The move came shortly after new rules were introduced in Europe requiring asset managers to pass all profits from lending back to underlying investors, less fees and costs for running the side business.

A HSBC spokesperson says the decision to restart the programme now reflects the “evolving global financial landscape with deleveraging and regulation changes”.

“After careful review and taking into consideration the growth and focus of our ETF business, we feel it is the right time to begin this programme to further help our clients on their investment journey,” the spokesperson explains.

Under the new programme, ESG ETF will not lend their assets until the “relevant framework” is in place “to ensure collateral and processes complement the ESG investment solutions and are aligned with the sustainable policy of the funds and the stewardship programme of HSBC Asset Management”.

HSBC says there are currently no plans to create such a framework at the moment.

The exclusion of the ESG ETFs from the lending pool collectively only represents £285 million in assets under management (AUM) and so are unlikely to cause much of a ripple.

The funds range from the humble one-year-old HSBC UK Sustainable Equity UCITS ETF — which tracks the FTSE UK ESG Low Carbon Select index and accounts for £3 million AUM — through to the HSBC USA Sustainable Equity UCITS ETF USD (£118 million AUM) tracking the FTSE USA ESG Low Carbon Select index.

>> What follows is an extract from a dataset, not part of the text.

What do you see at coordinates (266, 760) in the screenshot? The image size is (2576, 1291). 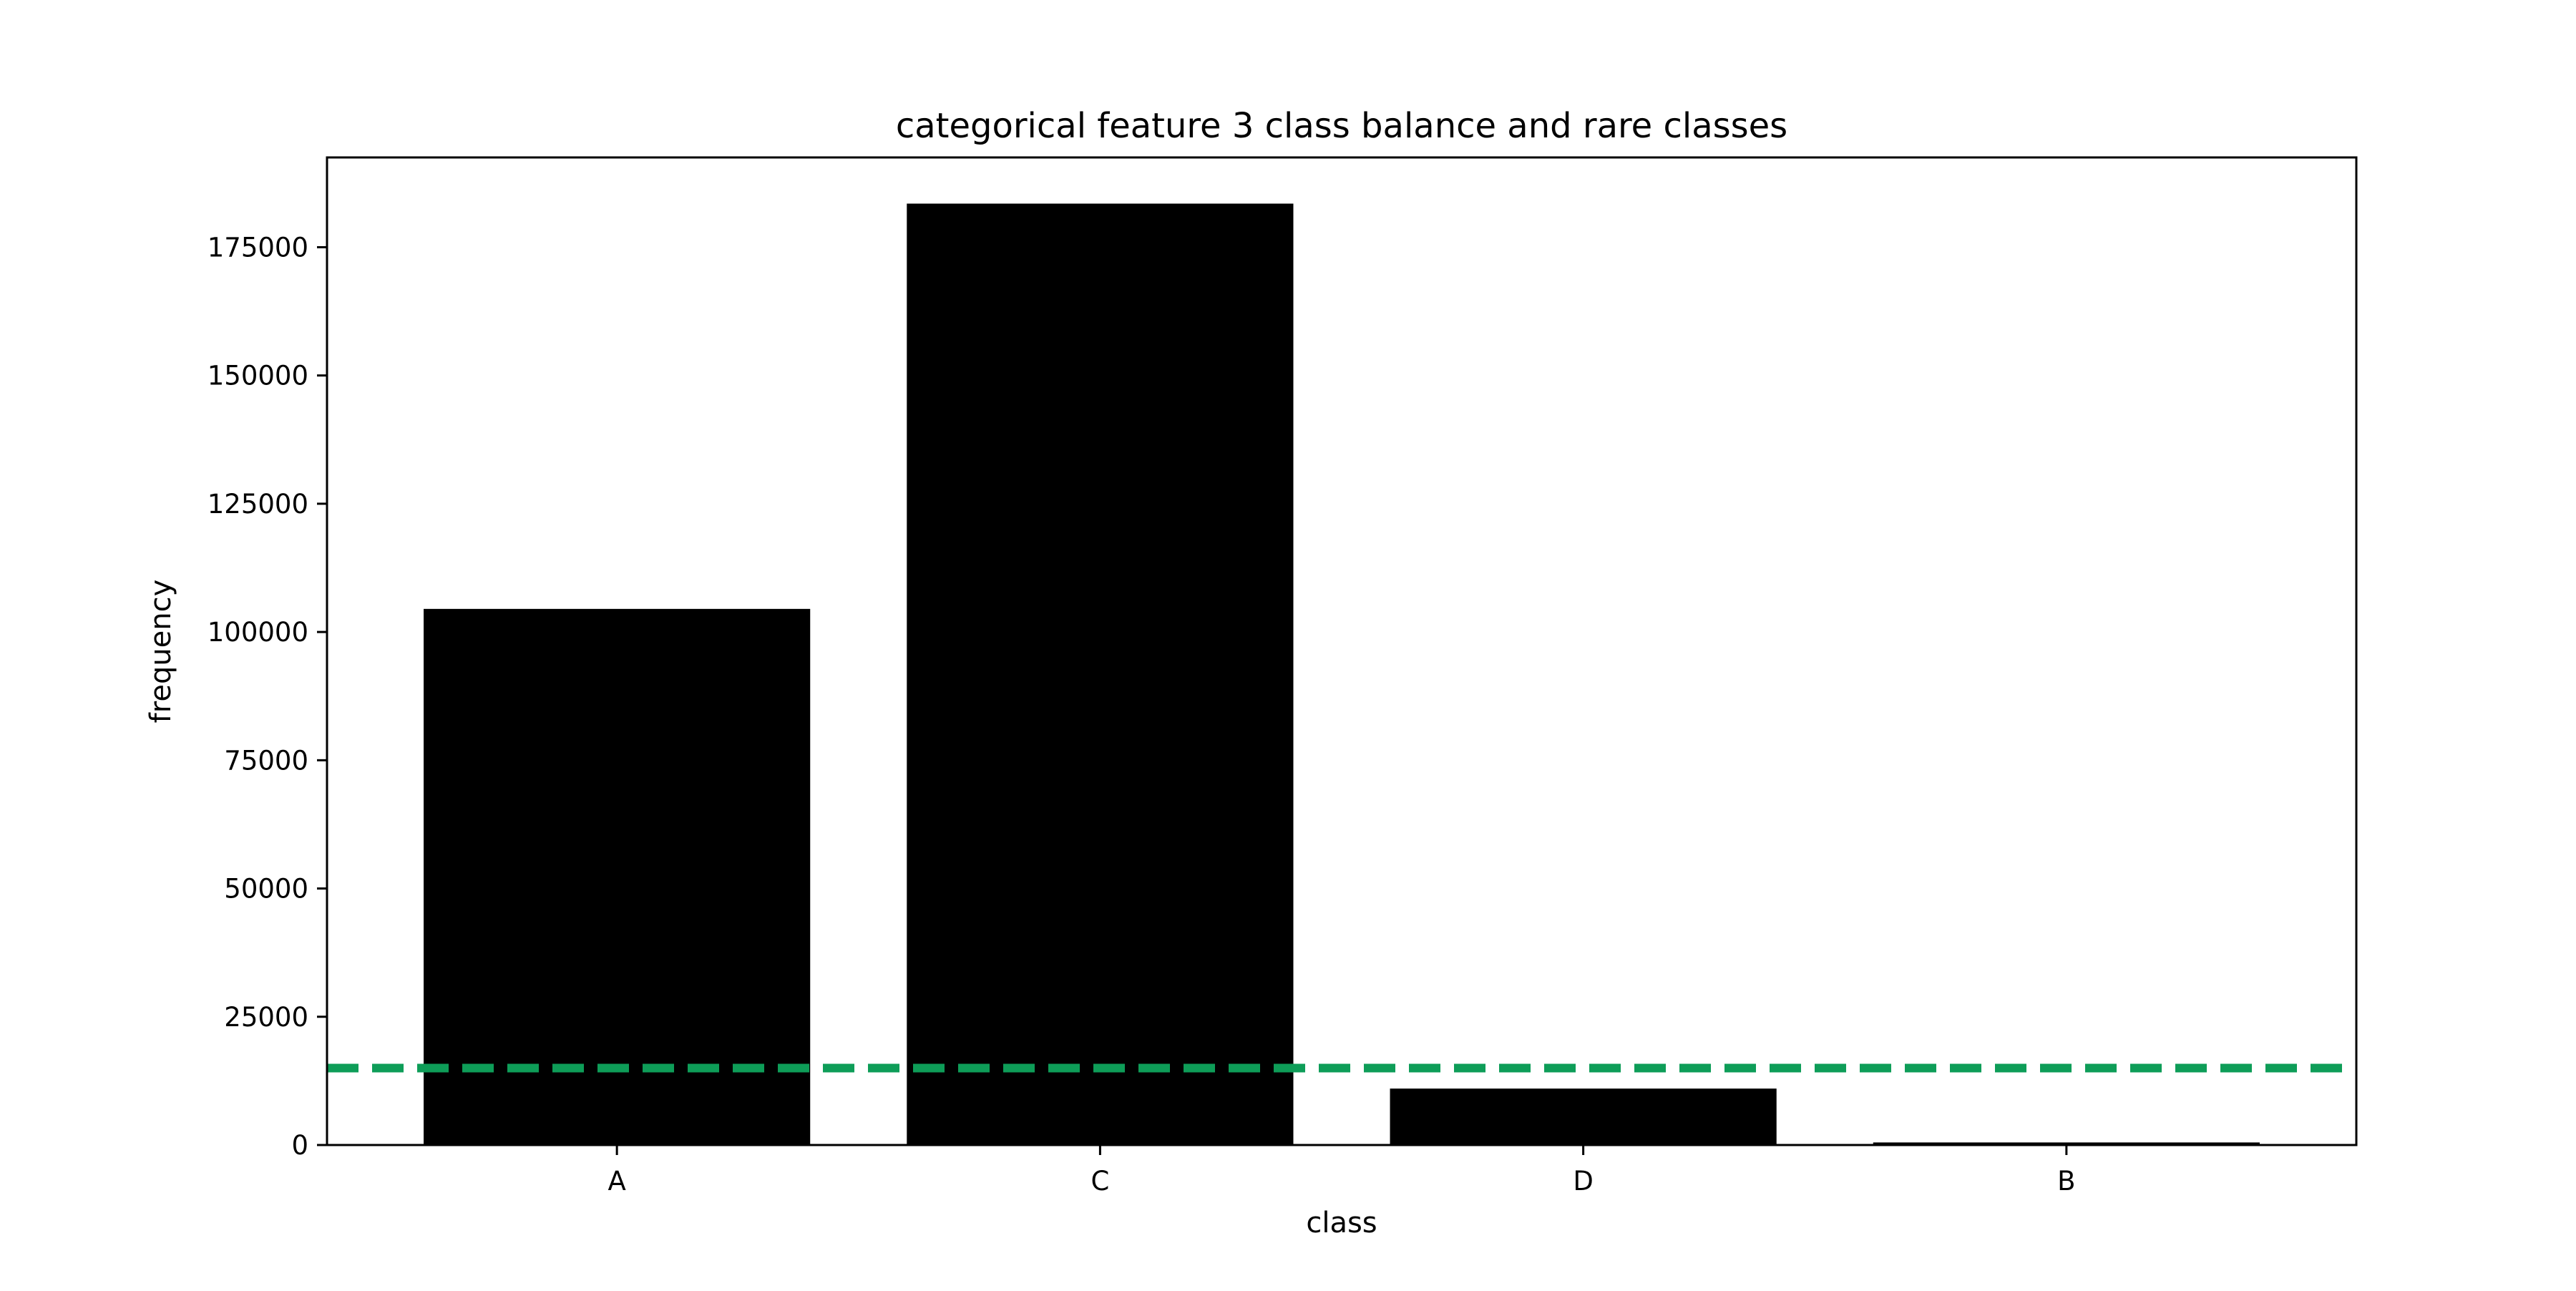 I see `y-tick-label: 75000` at bounding box center [266, 760].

This last index is mostly made up of the world’s largest financial institutions and technology providers and topped-up with constituents from the consumer goods and services sector such as Nestlé.

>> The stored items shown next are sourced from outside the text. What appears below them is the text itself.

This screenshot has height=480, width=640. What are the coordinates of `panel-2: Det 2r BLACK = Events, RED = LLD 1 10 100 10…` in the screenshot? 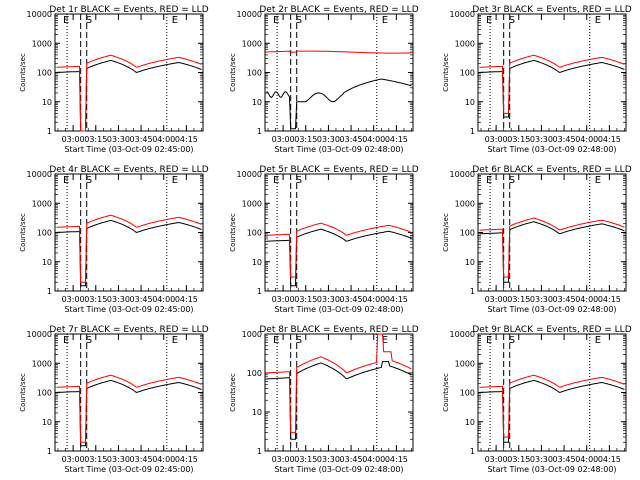 It's located at (324, 80).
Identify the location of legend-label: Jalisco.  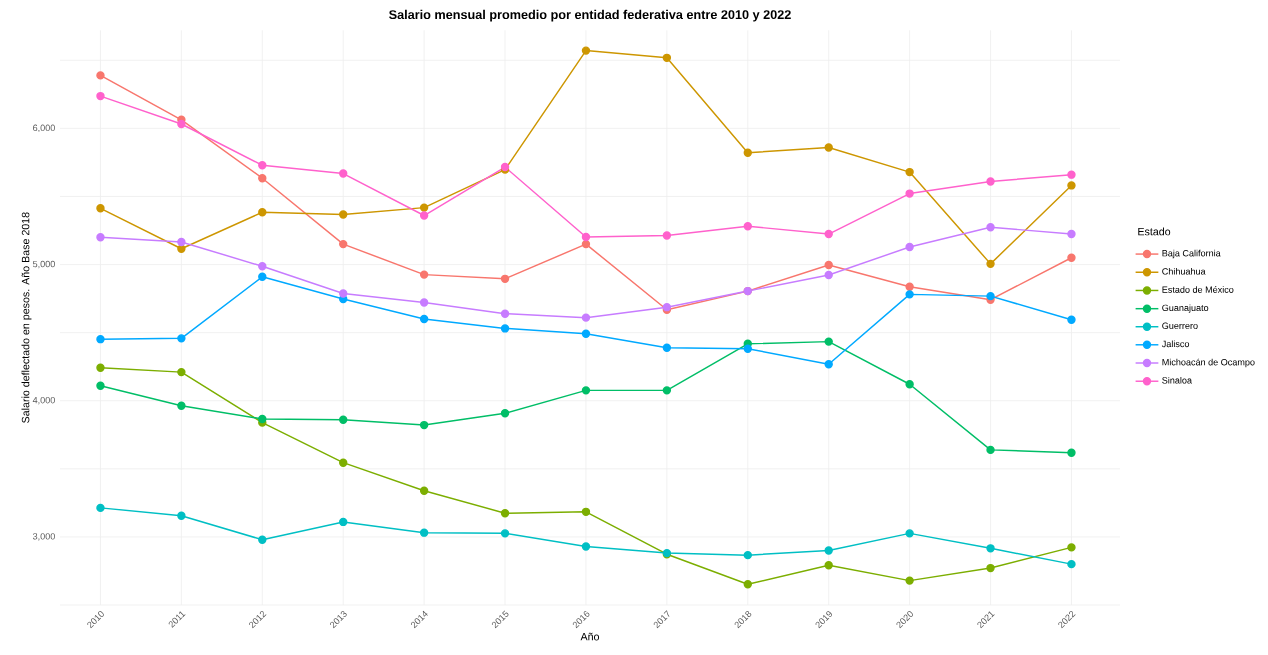
(1176, 344).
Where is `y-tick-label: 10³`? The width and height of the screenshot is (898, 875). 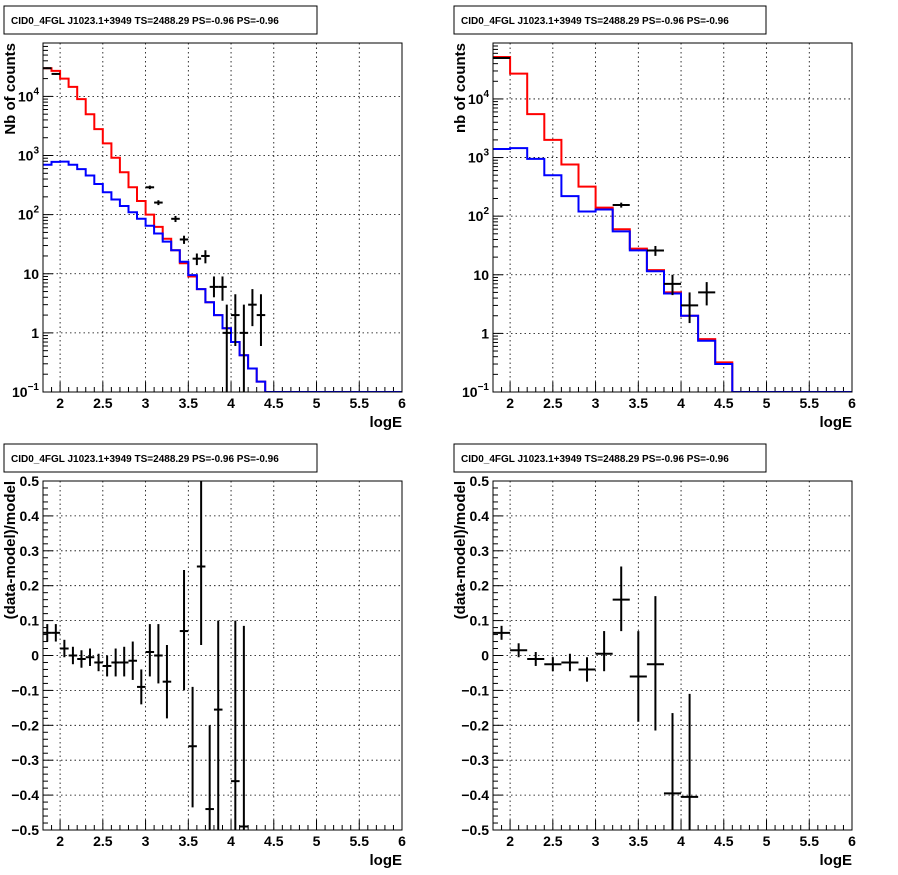
y-tick-label: 10³ is located at coordinates (479, 157).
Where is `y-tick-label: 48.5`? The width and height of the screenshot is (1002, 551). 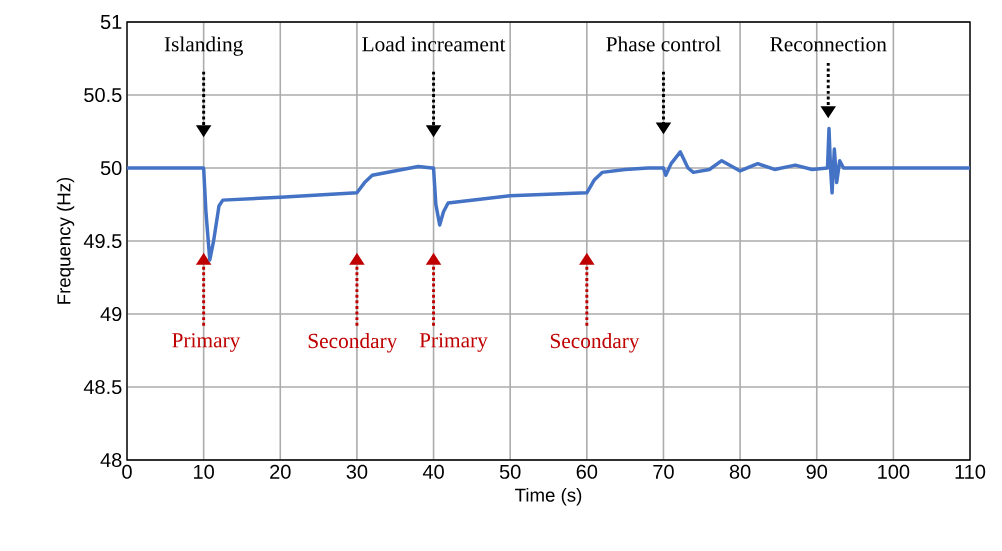
y-tick-label: 48.5 is located at coordinates (102, 387).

This compares to the HSBC MSCI World UCITS ETF (£1.87 billion AUM) and the HSBC Multi Factor Worldwide Equity UCITS ETF (£871 AUM), which will both begin lending next month.

Funds with relatively small AUM are sometimes considered to be not worth the hassle of onboarding into a lending programme but HSBC underscores that in this instance the decision to not include them was purely an ESG-driven call.

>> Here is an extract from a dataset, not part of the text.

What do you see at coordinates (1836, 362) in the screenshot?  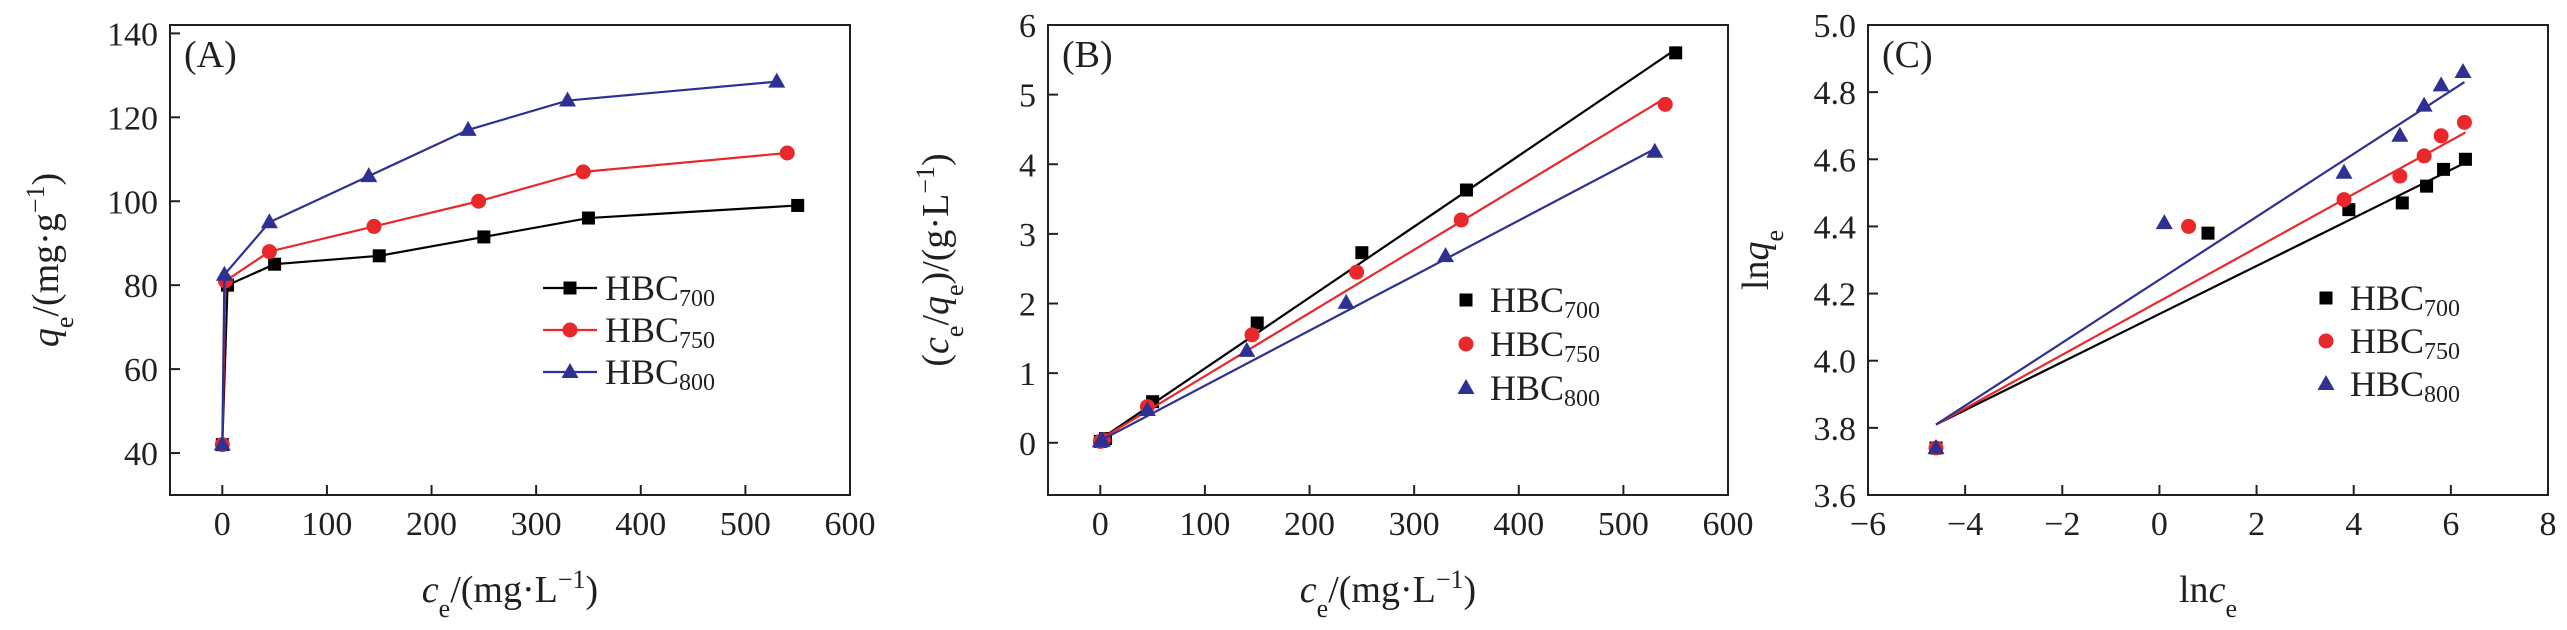 I see `y-tick-label: 4.0` at bounding box center [1836, 362].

For sustainably-minded investors, the exclusion means they will not benefit from this additional revenue stream at a time when ESG assets are predicted to bring lucrative returns.

The programme will return 75 per cent of lending revenue to investors, with 25 per cent used to cover HSBC Securities Services fees as the agent lender and a further 10 per cent allocated to HSBC Investment Funds Luxembourg which will act as an ETF Management Company.

The typical collateral profile will consist of EUR, USD and GBP cash or high-quality and liquid equities and fixed income securities.

Where possible, any cash collateral will be invested into HSBC Asset Management’s money market funds or, alternatively, in segregated accounts.

Speaking on SFT’s recent APAC-focused roundtable, Brian Leung, regional trading head for APAC, agency securities lending at Deutsche Bank, said: “ESG will be driving appetite and sentiment for sustainability investors so one should expect more opportunities to lend and borrow in highly-rated ESG names.”

The sustainable passive fund market has bloomed over the past year and soon the cumulative impact of their inability to lend will lead to a reckoning for the securities finance community which must prove its ESG credentials to those outside the market.

ESG ETFs chalked-up an “incredible” 223 per cent growth over 2020 achieving a new record of $189 billion AUM, according to TrackInsight.

ESG ETFs captured $97 billion of inflows last year and nearly 200 new funds were brought to market during the same period, with ESG set to become “a key battleground” for issuers over 2021, the global ETF analysis platform states.

HSBC’s decision follows that of DWS, a German asset manager majority-owned by Deutsche Bank, which closed the lending programme of one of its long-standing ETFs in December as part of its switch from tracking a traditional FTSE index to an ESG-friendly one.

Similar to HSBC’s concerns, DWS passive product specialist structurer Zeb Saeed told SFT at the time that the need for restrictive collateral parameters and regular recalls creates “a number of other challenges and alters the economics of the securities lending function to the extent that it effectively erodes much of the potential revenue from lending”.